The plaintiff contends that the assignment of the conditional sales contract in consideration of the sum of $100, by defendant to plaintiff constituted a sale of an interest in such contract, and is not affected by the usury statutes.

The establishment of the defense of usury requires clear and cogent proof thereof. Vague inferences or mere probabilities or conjectures are not sufficient: Poppleton v. Nelson, 12 Or. 349 (7 Pac. 492); Barger v. Taylor, 30 Or. 228, 236 (42 Pac. 615, 47 Pac. 618); Nunn v. Bird, 36 Or. 515, 521 (59 Pac. 808).

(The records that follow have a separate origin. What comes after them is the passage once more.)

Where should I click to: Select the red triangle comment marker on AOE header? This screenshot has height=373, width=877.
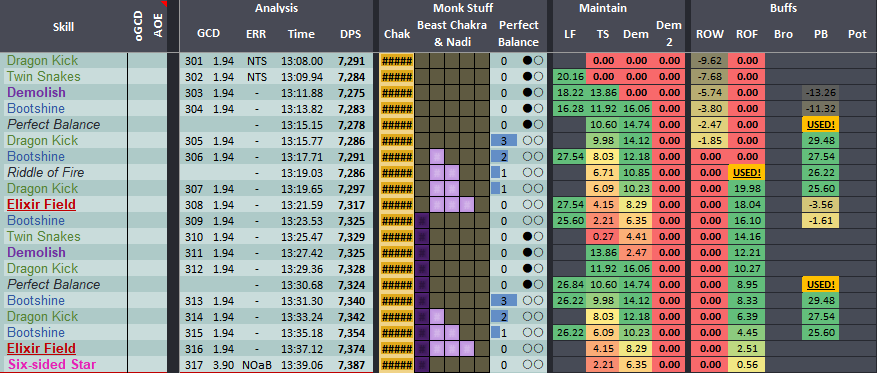coord(164,3)
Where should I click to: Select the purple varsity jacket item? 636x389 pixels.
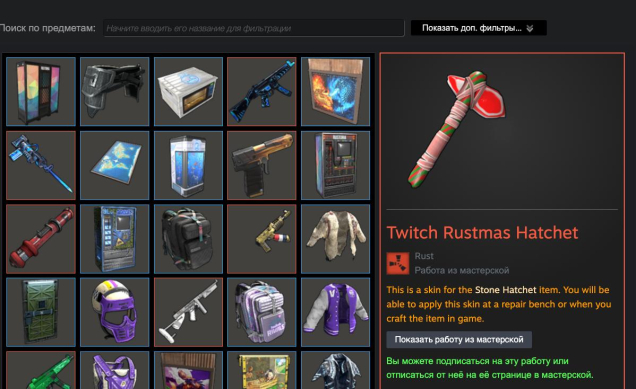point(335,312)
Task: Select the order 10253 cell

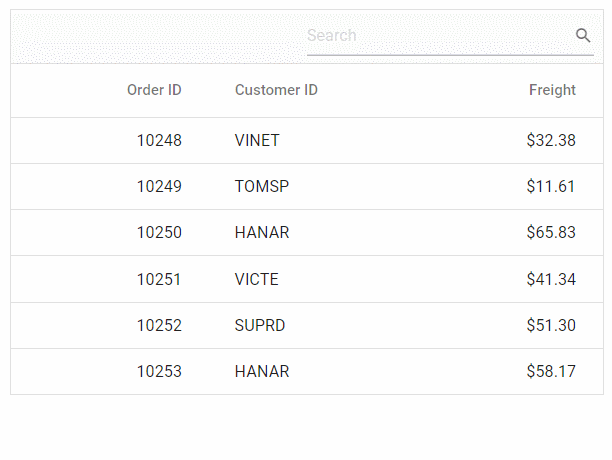Action: pos(159,372)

*344In Balfour v. Davis, 14 Or. 47 (12 Pac. 89), it was held that, to constitute usury, there must be first a loan, express or implied; second, an understanding between the parties that the money shall be returned; third, that a greater rate of interest than is allowed by law should be paid or agreed to be paid; and fourth, a corrupt intent to take more than the legal rate for the sum loaned. This ruling was approved in Beach v. Guaranty Sav. Assn., 44 Or. 530, 533 (76 Pac. 16, 1 Ann. Cas. 418).

It is a general rule that after a negotiable instrument has once been validly negotiated by transfer for a valuable consideration it becomes an article of commerce- and can be bought and sold as freely as any other property, the rate of discount being governed by the market value of such instrument, and upon principle and authority the owner of such property has a perfect right to name the price for which he is willing, to sell and to refuse to accede to any other. The sale and assignment of such choses in action are not within the letter or spirit of the usury law i 39 Cyc. 931; 27 R. C. L., p. 214, § 15.

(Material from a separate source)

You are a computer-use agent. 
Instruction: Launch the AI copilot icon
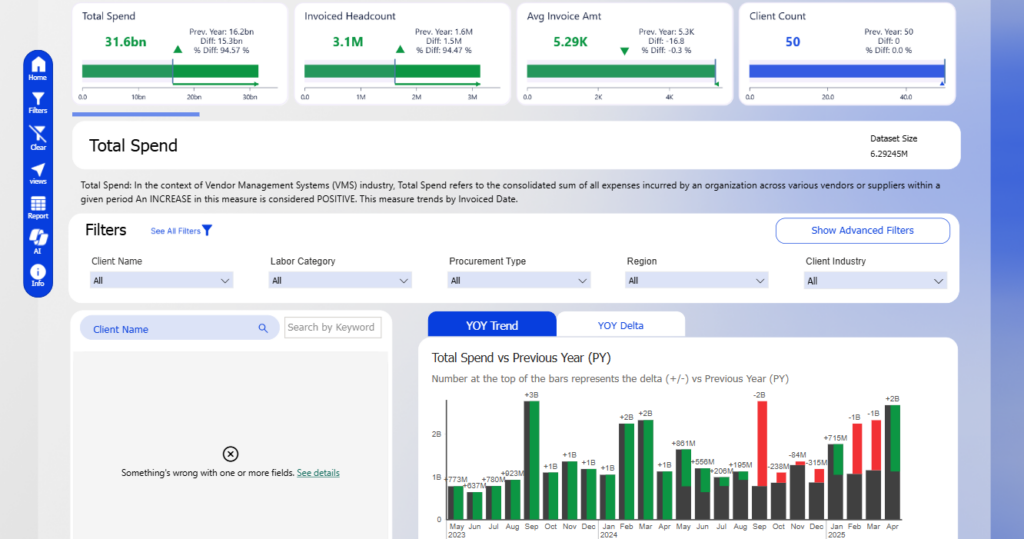click(x=38, y=239)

"When the holder of an instrument, such as the conditional sales contract held by defendant, transfers the instrument at a discount and is required to indorse or otherwise guarantee it so that the vender becomes liable contingently to pay the purchaser at a future day a sum greater than that received with legal interest, the authorities present different views. The great weight of authority is that such a transaction should be regarded as a valid sale of a chattel with a warranty of soundness, and the purchaser is allowed to enforce the obligation to its full extent against his own indorser and all prior parties: 39 Cyc. 933.

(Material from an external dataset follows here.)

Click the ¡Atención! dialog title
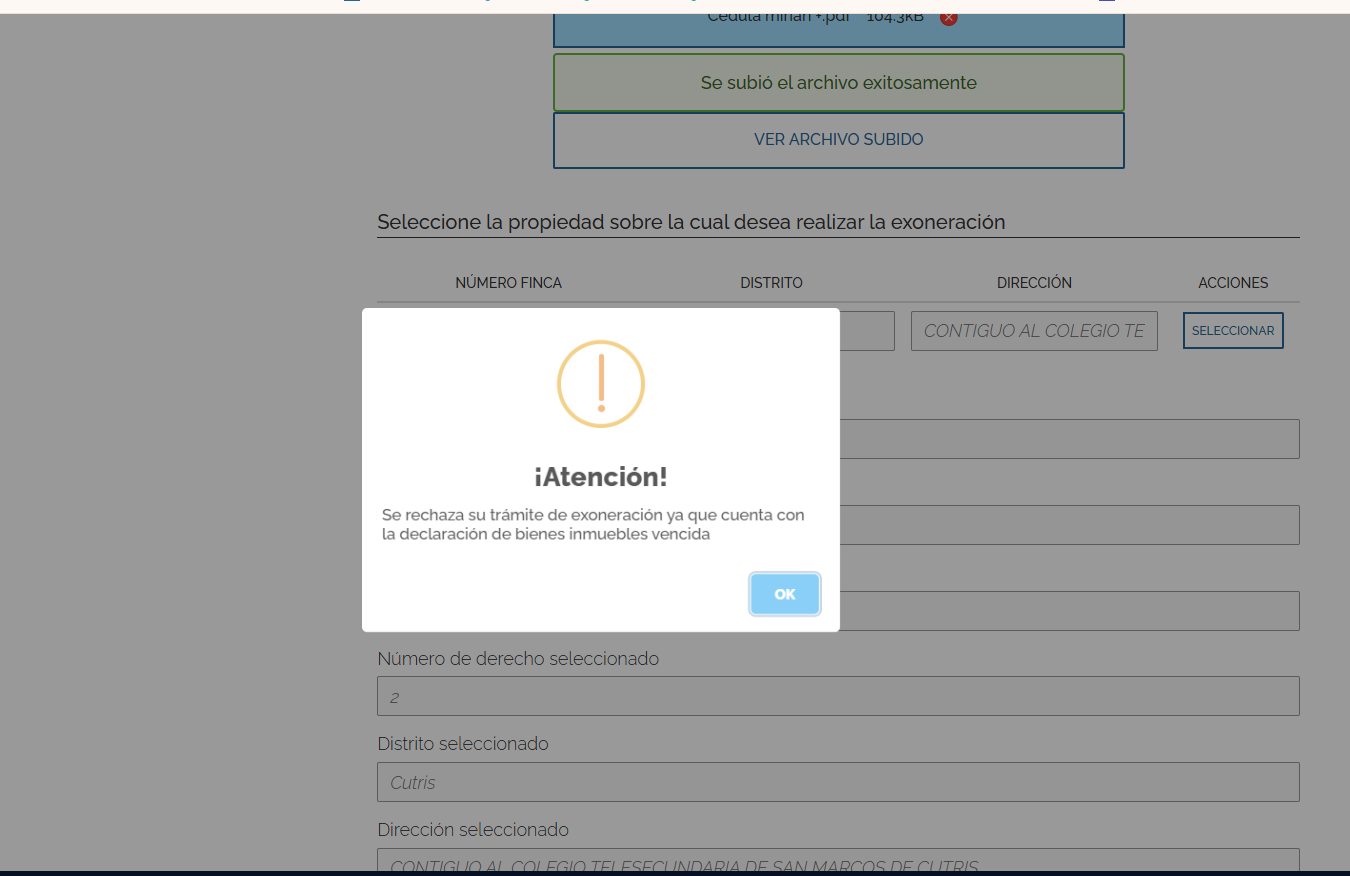This screenshot has width=1350, height=876. (x=600, y=477)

*345It appears that plaintiff was in the business of discounting contracts and commercial paper. From the facts stated in defendant’s answer quoted above, and the stipulation as to the position of the plaintiff and defendant, the court was warranted in finding that the assignment of the conditional sales contract in consideration of the sum of $100 was a bona fide sale of an interest in the contract. Any contrary holding would clog the wheels of commerce. As far as the record shows, the transaction did not constitute a loan; there was no understanding between the parties that defendant should return the money to plaintiff, except in the contingency that the original promisor, Kappes, should make default in payment; and it was a pure bargain and sale of an interest in the contract, and no rate of interest was agreed upon. As far as shown the sale was made in entire good faith, and there was no corrupt intent to exact a usurious rate of interest: 27 R. C. L., p. 213, § 14.

As we view it, the sale and assignment of the contract in question stands upon the same footing as the transfer of a promissory note. In 27 R. C. L., page 215, Section 16, we read:

“Unless the discounting of promissory notes is by statute declared to be usurious if at a greater rate of interest than permitted by law there is little or no doubt that they, like other property, may be bought and sold on such terms as may be agreed on, and, however small the price paid, the transfer is not usurious if in good faith, and not a mere attempt to disguise a borrowing and lending of money. This is so though the seller indorses the note, if the transaction is bona fide and not intended as a cover for a usurious loan.”

*346The facts stipulated do not tend to support defendant’s claim.

The judgment of the lower court is affirmed.

Affirmed.

Mr. Chief Justice Burnett took no part in the consideration of this case.